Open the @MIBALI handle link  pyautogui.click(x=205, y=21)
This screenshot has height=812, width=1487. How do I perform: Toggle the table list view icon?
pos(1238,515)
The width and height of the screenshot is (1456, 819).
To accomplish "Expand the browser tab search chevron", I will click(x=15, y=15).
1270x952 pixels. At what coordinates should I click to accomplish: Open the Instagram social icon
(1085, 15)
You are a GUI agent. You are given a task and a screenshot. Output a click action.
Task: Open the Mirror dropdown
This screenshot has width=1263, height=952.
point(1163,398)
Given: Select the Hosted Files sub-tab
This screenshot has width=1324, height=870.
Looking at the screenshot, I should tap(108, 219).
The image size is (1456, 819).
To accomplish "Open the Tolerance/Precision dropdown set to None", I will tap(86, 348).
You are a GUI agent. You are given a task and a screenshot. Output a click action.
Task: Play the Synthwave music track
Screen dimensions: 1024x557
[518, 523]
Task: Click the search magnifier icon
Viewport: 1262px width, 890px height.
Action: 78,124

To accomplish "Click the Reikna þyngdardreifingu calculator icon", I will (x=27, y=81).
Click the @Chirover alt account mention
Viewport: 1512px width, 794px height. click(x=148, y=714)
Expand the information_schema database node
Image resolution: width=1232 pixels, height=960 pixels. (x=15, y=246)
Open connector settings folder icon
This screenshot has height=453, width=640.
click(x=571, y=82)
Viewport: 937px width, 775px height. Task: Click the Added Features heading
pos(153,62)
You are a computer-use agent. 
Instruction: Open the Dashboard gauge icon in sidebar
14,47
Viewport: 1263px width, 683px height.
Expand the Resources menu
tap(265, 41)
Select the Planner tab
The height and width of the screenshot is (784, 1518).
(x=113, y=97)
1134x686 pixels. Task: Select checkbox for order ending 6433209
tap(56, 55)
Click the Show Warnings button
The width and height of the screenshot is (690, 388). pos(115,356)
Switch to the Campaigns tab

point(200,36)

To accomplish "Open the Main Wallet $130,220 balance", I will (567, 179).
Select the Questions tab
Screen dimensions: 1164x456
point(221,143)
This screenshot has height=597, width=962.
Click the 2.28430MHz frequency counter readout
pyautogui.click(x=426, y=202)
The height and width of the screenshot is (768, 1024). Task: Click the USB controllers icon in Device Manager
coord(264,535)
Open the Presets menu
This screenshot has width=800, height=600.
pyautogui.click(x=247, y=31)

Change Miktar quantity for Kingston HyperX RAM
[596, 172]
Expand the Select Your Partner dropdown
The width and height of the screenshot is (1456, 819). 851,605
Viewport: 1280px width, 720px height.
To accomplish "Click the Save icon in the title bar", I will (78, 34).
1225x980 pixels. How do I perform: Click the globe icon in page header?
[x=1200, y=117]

────────

SET PROBLEM
Please write out all of the lines above word for word, leaving nothing out and changing nothing.

COMPLETED EXERCISE
Open the @MIBALI handle link  pyautogui.click(x=205, y=21)
This screenshot has height=812, width=1487. How do I perform: Toggle the table list view icon?
pos(1238,515)
The width and height of the screenshot is (1456, 819).
To accomplish "Expand the browser tab search chevron", I will click(x=15, y=15).
1270x952 pixels. At what coordinates should I click to accomplish: Open the Instagram social icon
(1085, 15)
You are a GUI agent. You are given a task and a screenshot. Output a click action.
Task: Open the Mirror dropdown
This screenshot has width=1263, height=952.
point(1163,398)
Given: Select the Hosted Files sub-tab
This screenshot has width=1324, height=870.
Looking at the screenshot, I should tap(108, 219).
The image size is (1456, 819).
To accomplish "Open the Tolerance/Precision dropdown set to None", I will tap(86, 348).
You are a GUI agent. You are given a task and a screenshot. Output a click action.
Task: Play the Synthwave music track
Screen dimensions: 1024x557
[518, 523]
Task: Click the search magnifier icon
Viewport: 1262px width, 890px height.
Action: 78,124

To accomplish "Click the Reikna þyngdardreifingu calculator icon", I will (x=27, y=81).
Click the @Chirover alt account mention
Viewport: 1512px width, 794px height. click(x=148, y=714)
Expand the information_schema database node
Image resolution: width=1232 pixels, height=960 pixels. (x=15, y=246)
Open connector settings folder icon
This screenshot has height=453, width=640.
click(x=571, y=82)
Viewport: 937px width, 775px height. Task: Click the Added Features heading
pos(153,62)
You are a computer-use agent. 
Instruction: Open the Dashboard gauge icon in sidebar
14,47
Viewport: 1263px width, 683px height.
Expand the Resources menu
tap(265, 41)
Select the Planner tab
The height and width of the screenshot is (784, 1518).
(x=113, y=97)
1134x686 pixels. Task: Select checkbox for order ending 6433209
tap(56, 55)
Click the Show Warnings button
The width and height of the screenshot is (690, 388). pos(115,356)
Switch to the Campaigns tab

point(200,36)

To accomplish "Open the Main Wallet $130,220 balance", I will (567, 179).
Select the Questions tab
Screen dimensions: 1164x456
point(221,143)
This screenshot has height=597, width=962.
Click the 2.28430MHz frequency counter readout
pyautogui.click(x=426, y=202)
The height and width of the screenshot is (768, 1024). Task: Click the USB controllers icon in Device Manager
coord(264,535)
Open the Presets menu
This screenshot has width=800, height=600.
pyautogui.click(x=247, y=31)

Change Miktar quantity for Kingston HyperX RAM
[596, 172]
Expand the Select Your Partner dropdown
The width and height of the screenshot is (1456, 819). 851,605
Viewport: 1280px width, 720px height.
To accomplish "Click the Save icon in the title bar", I will (78, 34).
1225x980 pixels. How do I perform: Click the globe icon in page header?
[x=1200, y=117]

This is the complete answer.